According to Reid, vibrio bacteria attach themselves to the exoskeleton of the plankton, which the shellfish eat. If not cooked properly, those shellfish retain the bacteria, and the bacteria enter people’s bodies causing nausea, vomiting and can result in hospitalization, even death.
The vibrio bacteria also enter the body through open wounds and sores, an infection called septicemia. When people with cuts swim at beaches with high concentrations of the vibrio or vibrio-carrying plankton, the bacteria enter the wounds, infecting the surrounding skin within one to two days. Left untreated, these infections can create ulcers and lesions on the skin and into the muscle tissue, eventually killing both and, if not treated, the person as well. Most of the North Carolina cases and Shurley had some immunodeficiency, which strengthened the vibrio diseases’ lethal potential.

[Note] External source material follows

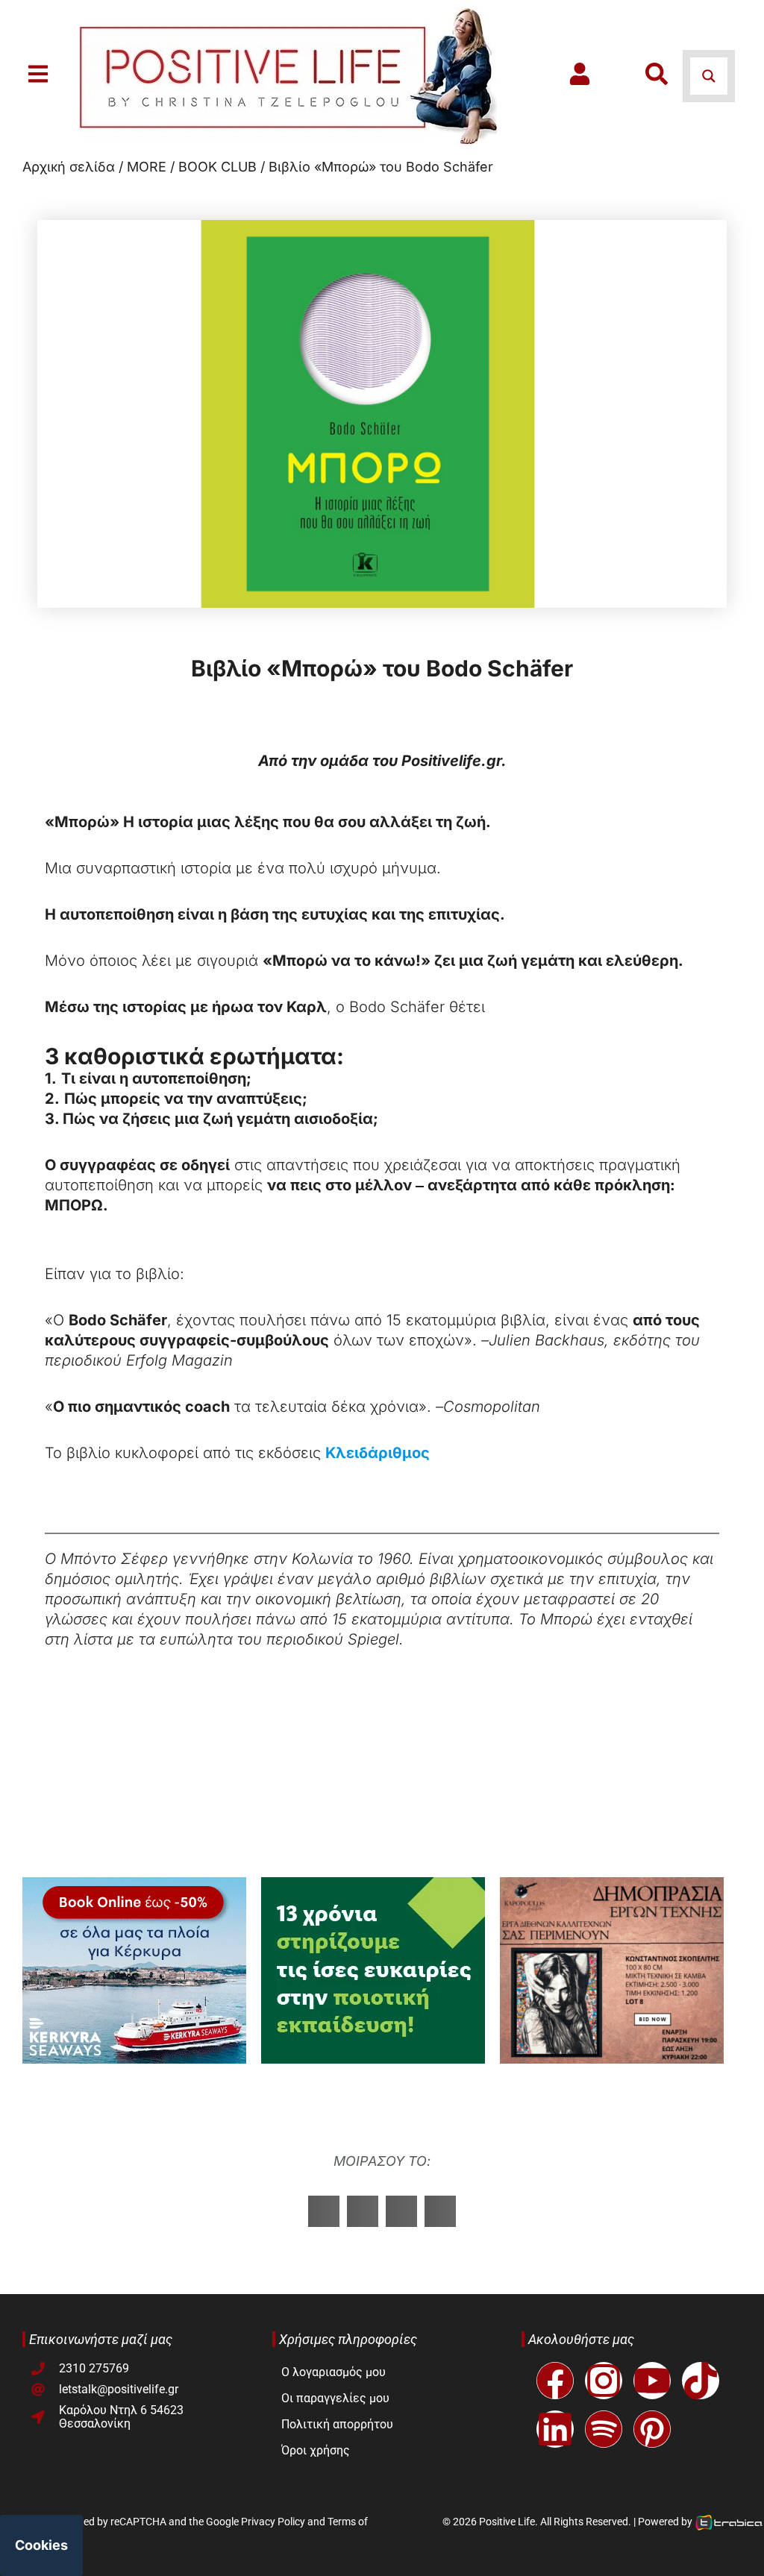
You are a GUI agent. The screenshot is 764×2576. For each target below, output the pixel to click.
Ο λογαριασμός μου (333, 2372)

Vezzulli’s team used data collected from the Continuous Plankton Recorder survey, a system in the United Kingdom holding the longest and most widespread collection of marine organism data in the world. The survey system catalogues data from as far back as 1946 and records information monthly in 22 different ship routes around the world.
The researchers studied plankton collected from the top 7 meters of the sea surface at two source areas—off the Rhine and Humber estuaries of the North Sea—by dragging enormous, fine-mesh nets behind ships. They used 55 samples collected every August from 1961 to 2005 because August is the month of peak vibrio population count in seawater.
“What’s groundbreaking about this research is that we were actually able to extract DNA of vibrio bacteria from the preserved plankton, which has never been done before,” says Reid. The SAHFOS organization that Reid works with runs the Continuing Plankton Recorder survey. Using the vibrio DNA from preserved plankton, the team plotted a timeline of vibrio populations in the two estuaries.
The data showed that the plankton carrying the vibrio bacteria living along the coastal waters increased throughout the North Sea. According to Reid, data from other sources around the world show the same trend as the North Sea data. Reid says, “Sometimes the plankton blooms are so thick, they change the color of the entire sea.”
Not all the different types of vibrio create illness; however, many are responsible for infectious diseases, most notably cholera. Endemic to India and surrounding countries, cholera spread throughout the world, causing widespread illnesses and deaths in areas like New Orleans after Hurricane Katrina and Haiti following the earthquake.
Other reasons outside of warmer sea temperatures could attribute to the rise in cholera and septicemia outbreaks, according to Janelle Thompson, assistant professor in the department of civil and environmental engineering at MIT. For example, as ships from a cholera vibrio-infested area travel to another port, they increase the chances of dumping those bacteria into the water. However, Thompson says, “Regardless of other factors, we know tropical waters are moving north, and now we’re seeing more disease carrying vibrio in northern areas as well.”
Vezulli and the rest of the team plan on conducting further investigation into areas that have already been hit with cholera to see if a direct link exists between the elevated sea temperature and the vibrio bacteria.